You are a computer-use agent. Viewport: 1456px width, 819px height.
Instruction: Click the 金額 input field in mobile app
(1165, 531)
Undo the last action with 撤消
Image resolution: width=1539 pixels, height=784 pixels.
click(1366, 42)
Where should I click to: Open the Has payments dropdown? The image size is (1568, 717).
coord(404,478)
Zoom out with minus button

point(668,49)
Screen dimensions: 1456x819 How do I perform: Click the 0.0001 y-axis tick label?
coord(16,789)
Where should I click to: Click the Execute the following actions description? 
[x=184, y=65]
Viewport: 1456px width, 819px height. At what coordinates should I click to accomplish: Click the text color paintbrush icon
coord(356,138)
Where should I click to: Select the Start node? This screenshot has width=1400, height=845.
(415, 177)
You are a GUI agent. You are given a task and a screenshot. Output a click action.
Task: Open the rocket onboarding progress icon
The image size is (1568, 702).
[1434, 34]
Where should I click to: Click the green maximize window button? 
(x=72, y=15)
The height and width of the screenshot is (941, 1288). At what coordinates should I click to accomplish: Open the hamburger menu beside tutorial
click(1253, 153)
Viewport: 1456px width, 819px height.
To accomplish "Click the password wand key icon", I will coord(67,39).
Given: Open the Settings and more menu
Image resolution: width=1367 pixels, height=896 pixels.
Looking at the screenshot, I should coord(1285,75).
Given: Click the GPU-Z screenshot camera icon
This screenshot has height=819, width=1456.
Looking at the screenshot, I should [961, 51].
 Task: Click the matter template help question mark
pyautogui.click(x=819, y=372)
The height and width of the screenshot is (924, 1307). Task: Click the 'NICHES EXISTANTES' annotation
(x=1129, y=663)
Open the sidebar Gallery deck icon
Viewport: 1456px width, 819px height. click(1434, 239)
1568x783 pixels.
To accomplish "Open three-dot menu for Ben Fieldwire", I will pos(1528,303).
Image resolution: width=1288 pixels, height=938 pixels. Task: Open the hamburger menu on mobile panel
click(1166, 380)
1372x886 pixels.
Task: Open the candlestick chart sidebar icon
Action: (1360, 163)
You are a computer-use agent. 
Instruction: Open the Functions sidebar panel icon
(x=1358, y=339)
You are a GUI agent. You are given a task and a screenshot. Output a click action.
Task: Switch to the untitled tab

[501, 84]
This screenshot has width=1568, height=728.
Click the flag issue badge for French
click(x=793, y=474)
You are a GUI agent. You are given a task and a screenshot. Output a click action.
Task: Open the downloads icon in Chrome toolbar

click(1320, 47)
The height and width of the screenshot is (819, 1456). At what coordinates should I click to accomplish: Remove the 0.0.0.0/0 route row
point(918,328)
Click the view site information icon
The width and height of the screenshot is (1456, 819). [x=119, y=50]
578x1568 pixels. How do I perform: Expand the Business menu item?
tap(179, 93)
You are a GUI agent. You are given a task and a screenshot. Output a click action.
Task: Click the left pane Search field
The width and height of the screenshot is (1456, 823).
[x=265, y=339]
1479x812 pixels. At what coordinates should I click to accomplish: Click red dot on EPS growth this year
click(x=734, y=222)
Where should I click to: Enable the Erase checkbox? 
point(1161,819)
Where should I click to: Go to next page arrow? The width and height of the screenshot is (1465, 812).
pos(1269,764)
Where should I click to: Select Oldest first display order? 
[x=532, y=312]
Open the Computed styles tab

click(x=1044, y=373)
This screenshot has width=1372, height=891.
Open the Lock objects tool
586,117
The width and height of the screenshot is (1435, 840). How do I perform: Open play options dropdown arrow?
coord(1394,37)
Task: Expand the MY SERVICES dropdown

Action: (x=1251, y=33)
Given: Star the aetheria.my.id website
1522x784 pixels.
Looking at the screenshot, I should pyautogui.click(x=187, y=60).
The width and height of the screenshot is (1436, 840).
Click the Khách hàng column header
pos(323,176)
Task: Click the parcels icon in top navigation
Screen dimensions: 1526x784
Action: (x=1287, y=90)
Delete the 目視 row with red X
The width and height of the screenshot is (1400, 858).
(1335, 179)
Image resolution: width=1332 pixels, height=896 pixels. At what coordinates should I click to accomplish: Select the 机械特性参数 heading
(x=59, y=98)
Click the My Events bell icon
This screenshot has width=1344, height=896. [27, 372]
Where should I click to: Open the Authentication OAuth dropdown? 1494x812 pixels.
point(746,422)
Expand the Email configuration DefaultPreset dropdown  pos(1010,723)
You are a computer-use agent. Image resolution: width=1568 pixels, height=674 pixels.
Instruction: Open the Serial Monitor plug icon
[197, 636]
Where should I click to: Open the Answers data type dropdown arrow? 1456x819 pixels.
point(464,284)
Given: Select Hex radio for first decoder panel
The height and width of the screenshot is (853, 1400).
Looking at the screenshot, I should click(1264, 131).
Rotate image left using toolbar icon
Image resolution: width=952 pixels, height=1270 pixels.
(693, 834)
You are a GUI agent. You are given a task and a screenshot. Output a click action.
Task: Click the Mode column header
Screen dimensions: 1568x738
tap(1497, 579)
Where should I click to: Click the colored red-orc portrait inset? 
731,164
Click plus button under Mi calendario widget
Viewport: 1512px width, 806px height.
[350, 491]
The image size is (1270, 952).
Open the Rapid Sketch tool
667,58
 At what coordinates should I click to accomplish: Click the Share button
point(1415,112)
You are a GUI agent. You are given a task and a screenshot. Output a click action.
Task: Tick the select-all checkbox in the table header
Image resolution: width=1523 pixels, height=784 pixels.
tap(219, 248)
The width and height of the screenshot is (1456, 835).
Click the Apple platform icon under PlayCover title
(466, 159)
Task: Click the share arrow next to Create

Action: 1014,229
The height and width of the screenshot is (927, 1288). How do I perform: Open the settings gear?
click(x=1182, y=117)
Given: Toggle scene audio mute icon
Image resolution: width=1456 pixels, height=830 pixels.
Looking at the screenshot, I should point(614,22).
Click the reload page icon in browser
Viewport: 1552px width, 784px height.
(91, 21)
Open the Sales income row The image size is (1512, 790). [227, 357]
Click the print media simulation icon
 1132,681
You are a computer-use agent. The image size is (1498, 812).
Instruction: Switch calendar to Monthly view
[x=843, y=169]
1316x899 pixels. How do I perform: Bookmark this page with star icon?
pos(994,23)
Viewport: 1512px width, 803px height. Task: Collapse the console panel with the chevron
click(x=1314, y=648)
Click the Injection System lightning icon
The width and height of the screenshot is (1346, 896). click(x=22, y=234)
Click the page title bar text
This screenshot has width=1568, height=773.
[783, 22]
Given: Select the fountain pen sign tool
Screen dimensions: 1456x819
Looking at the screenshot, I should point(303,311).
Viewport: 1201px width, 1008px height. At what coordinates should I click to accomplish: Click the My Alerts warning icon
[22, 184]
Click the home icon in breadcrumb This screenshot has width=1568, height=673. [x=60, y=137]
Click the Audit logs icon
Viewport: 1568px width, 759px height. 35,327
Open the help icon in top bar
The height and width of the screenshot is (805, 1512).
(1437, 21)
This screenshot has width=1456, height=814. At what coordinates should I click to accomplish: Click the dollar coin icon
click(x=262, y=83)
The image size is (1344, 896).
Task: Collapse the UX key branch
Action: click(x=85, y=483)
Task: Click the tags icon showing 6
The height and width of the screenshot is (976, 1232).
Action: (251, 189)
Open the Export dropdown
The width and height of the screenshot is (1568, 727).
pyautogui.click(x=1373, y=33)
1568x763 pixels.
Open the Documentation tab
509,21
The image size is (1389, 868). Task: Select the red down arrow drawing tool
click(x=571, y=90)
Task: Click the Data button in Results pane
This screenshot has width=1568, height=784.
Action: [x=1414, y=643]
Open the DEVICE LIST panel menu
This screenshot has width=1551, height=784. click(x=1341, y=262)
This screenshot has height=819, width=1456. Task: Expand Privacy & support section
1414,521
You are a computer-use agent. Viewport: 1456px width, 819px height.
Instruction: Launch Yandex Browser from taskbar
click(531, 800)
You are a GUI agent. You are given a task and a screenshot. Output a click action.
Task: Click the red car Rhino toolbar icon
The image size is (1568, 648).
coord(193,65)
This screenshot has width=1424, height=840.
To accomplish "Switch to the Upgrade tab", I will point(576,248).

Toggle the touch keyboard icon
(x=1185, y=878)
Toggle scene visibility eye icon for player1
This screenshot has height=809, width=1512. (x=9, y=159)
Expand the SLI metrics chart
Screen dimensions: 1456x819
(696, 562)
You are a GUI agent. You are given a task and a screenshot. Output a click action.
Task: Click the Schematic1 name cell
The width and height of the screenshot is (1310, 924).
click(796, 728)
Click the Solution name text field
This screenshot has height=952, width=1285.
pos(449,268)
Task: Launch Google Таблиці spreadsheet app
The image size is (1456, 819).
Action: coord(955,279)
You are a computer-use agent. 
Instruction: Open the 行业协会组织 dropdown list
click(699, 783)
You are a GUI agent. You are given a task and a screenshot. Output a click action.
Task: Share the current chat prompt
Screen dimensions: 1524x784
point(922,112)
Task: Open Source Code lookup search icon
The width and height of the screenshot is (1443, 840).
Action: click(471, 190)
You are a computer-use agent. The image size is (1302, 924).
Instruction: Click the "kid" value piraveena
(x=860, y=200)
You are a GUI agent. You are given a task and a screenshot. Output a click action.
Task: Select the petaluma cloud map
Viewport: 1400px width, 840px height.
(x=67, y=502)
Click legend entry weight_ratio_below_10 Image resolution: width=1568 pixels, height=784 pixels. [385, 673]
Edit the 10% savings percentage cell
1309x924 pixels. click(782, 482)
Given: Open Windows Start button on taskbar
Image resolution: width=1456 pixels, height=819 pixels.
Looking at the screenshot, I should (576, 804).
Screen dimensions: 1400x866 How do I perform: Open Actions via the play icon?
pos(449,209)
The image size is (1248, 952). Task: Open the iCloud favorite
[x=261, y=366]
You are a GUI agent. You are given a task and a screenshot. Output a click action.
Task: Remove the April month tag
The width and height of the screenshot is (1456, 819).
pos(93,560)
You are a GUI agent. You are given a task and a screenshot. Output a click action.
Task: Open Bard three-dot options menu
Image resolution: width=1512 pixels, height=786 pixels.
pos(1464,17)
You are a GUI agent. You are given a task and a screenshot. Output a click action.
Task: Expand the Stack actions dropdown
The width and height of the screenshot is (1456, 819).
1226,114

**What is needed**
Within the data above, filter for lines containing the word "will" and copy each one.

**Response**
To accomplish "Click the password wand key icon", I will coord(67,39).
To accomplish "Open three-dot menu for Ben Fieldwire", I will pos(1528,303).
To accomplish "Switch to the Upgrade tab", I will point(576,248).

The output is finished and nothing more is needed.